Сыграли мы свою сцену, потом должен был выйти Савельев. Но он почему-то опаздывал. Мы его ждем, ждем, а его все нет и нет… Пауза на сцене становилась слишком заметной. И вдруг Юра появляется, но не из-за кулис, из какой-то двери, как положено по мизансцене, а выходит… из бутафорского камина: видимо, он не успел добежать до того места за кулисами, откуда надо было выходить. А может, он что-то перепутал и, увидев просвет в декорациях, махнул через него на сцену. Описывать, что было с нами в этот момент, не имеет смысла - и так все понятно: у всех началась самая настоящая смеховая истерика. Пришлось дать занавес, потому что продолжать сцену мы просто не могли…
Начиная с "Поцелуя Чаниты" моим партнером чаще других был Юрий Богданов. Он появился в театре немного позже меня - они с Нонной Куралесиной приехали к нам из Волгограда. И вскоре театральная Москва заговорила об этой паре. В то время у нас в труппе был как бы пересменок - старое поколение постепенно уже сходило со сцены, оставалось только среднее, поэтому требовались новые, молодые, но уже заявившие о себе актеры. Их, как и при Туманове, приглашали из других театров. Приходили к нам и недавние выпускники ГИТИСа.

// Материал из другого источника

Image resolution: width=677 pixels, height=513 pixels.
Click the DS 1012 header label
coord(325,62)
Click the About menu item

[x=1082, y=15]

Юра был настоящий русский человек - добрый, размашистый. Хотя он и прошел фронт, был танкистом, много повидал, но при этом оставался веселым, непредсказуемым, даже бесшабашным. С ним могло произойти все что угодно. Мы часто выезжали на гастроли в разные города - давать концерты или играть спектакли в местном театре. И вот однажды приехали в какой-то город. В первый день начинаем репетировать, все идет хорошо - голос у Юры звучит превосходно. На следующий день у нас с утра свободное время, и Юра ни свет ни заря отправляется на рыбалку - рыболовом он был просто сумасшедшим. Возвращается совершенно обгоревший от долгого сидения на солнце - живого места нет, дотронуться до кожи невозможно. Голос при этом, естественно, садится, а вечером нам играть. И первый наш спектакль Юра от боли не мог играть по-настоящему. Конечно, он пел, но не так красиво, как это было на репетиции.

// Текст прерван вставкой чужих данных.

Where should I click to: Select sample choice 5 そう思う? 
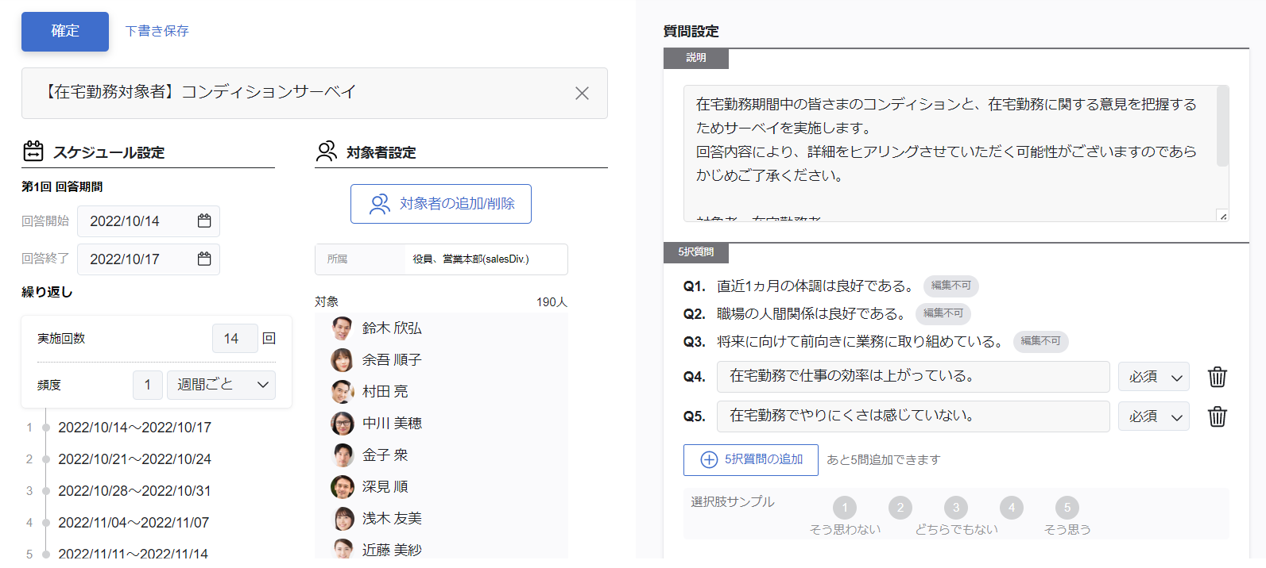(1067, 508)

Кроме рыбалки Юра был совершенно помешан на кино - он смотрел все фильмы подряд. Умудрялся даже до утренней репетиции сходить на первый, восьмичасовой сеанс. А еще он очень любил театр и актером был замечательным. Но главное - он был потрясающим партнером. Это качество у артистов очень важное. Среди моих коллег по сцене здесь у него не было равных, и это при том, что мне с партнерами везло - все они были хорошие актеры и певцы. С Юрой Богдановым у нас оказалось удивительное творческое единомыслие, взаимопонимание, какие-то даже не сценические, а человеческие "сцепки". Мы одинаково увлекались ролями, иногда, если поначалу у нас что-то не ладилось, не получалось так, как нам хотелось, мы сами, без режиссера оставались в театре по ночам, репетировали, искали, что-то предложит он, что-то придумаю я. Это был настоящий сценический союз.
Свою работу Юра очень любил, был предан ей до последних дней. Уже будучи больным, он все равно не переставал играть, хотя и ноги у него болели, и двигаться ему из-за полноты было трудно. Но без театра жизнь для него не имела смысла…

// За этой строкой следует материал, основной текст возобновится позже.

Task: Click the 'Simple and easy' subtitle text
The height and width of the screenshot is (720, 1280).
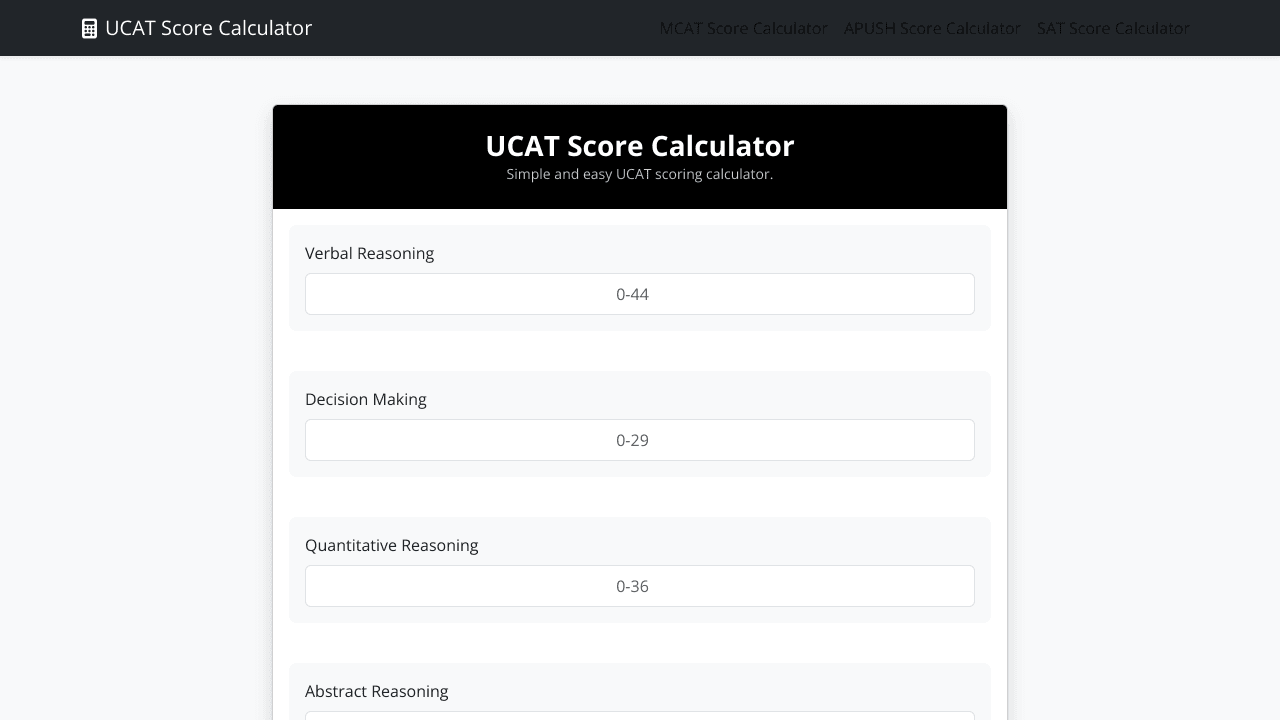Action: pyautogui.click(x=640, y=174)
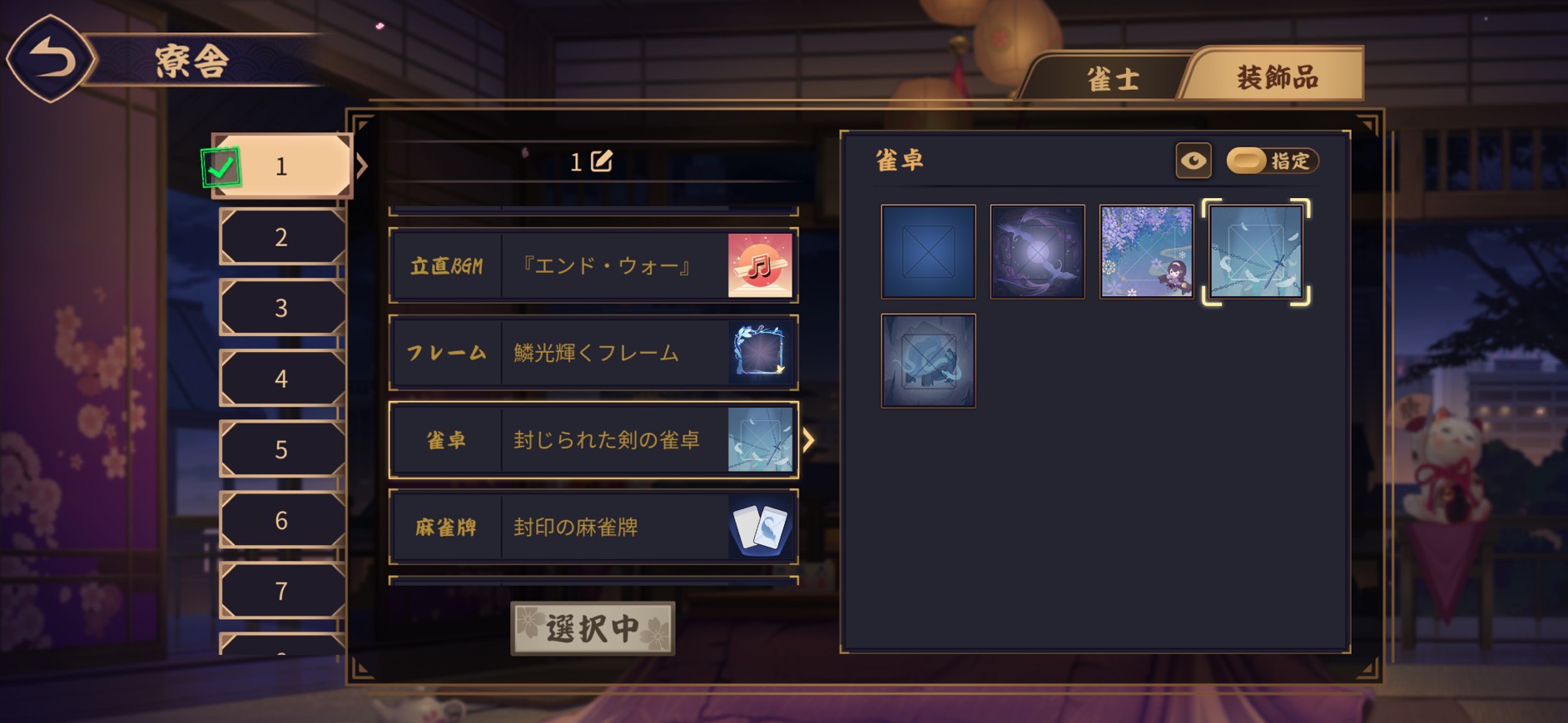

После ухода И. О. Дунаевского, а потом и Ю. С. Милютина (он умер в 1968 году), по сути дела, закончился классический период советской оперетты в лучших ее образцах. Начался совсем другой этап в развитии нашего вида искусства. Хотя и впоследствии появлялись замечательные произведения, но это в определенной мере было уже нечто иное: то, что потом писалось, нельзя было назвать опереттой в прежнем ее понимании. Другим становилось время, и музыка становилась другой. Другими были вкусы, интересы, предпочтения. Менялись требования, появлялись новые формы, и наш вид искусства стал развиваться в другом направлении - начался переход к мюзиклу. Это было закономерно, ведь театр - организм живой, и уж тем более театр оперетты…
Мне не раз приходилось слышать сожаления о том, что прекрасная музыка оперетт Дунаевского, Милютина, других наших композиторов того поколения почти не звучит - ни в эфире и уж тем более на театральной сцене. Почему сейчас невозможно ставить даже лучшие советские оперетты? Одна из причин та, что неактуальными стали темы либретто, тексты их устарели. Например, как теперь играть "Поцелуй Чаниты" или "Цирк зажигает огни"? Они были хороши для своего времени и слишком привязаны к нему - тогда людям были интересны и фестивальная тема в "Чаните", и рассказ о зарубежных гастролях наших артистов в "Цирке", о "происках врагов" Советского Союза, об их провокациях, которыми в те годы постоянно пугали наших людей, выезжавших за рубеж в командировку или по туристической путевке. Это сейчас такого рода поездки стали обычным делом - езжай себе когда и куда хочешь. А в те годы они были не часты и становились для советских людей событием, а для кого-то и вожделенным свидетельством какого-то особого жизненного успеха, даже символом социальной значимости… Как все относительно в жизни…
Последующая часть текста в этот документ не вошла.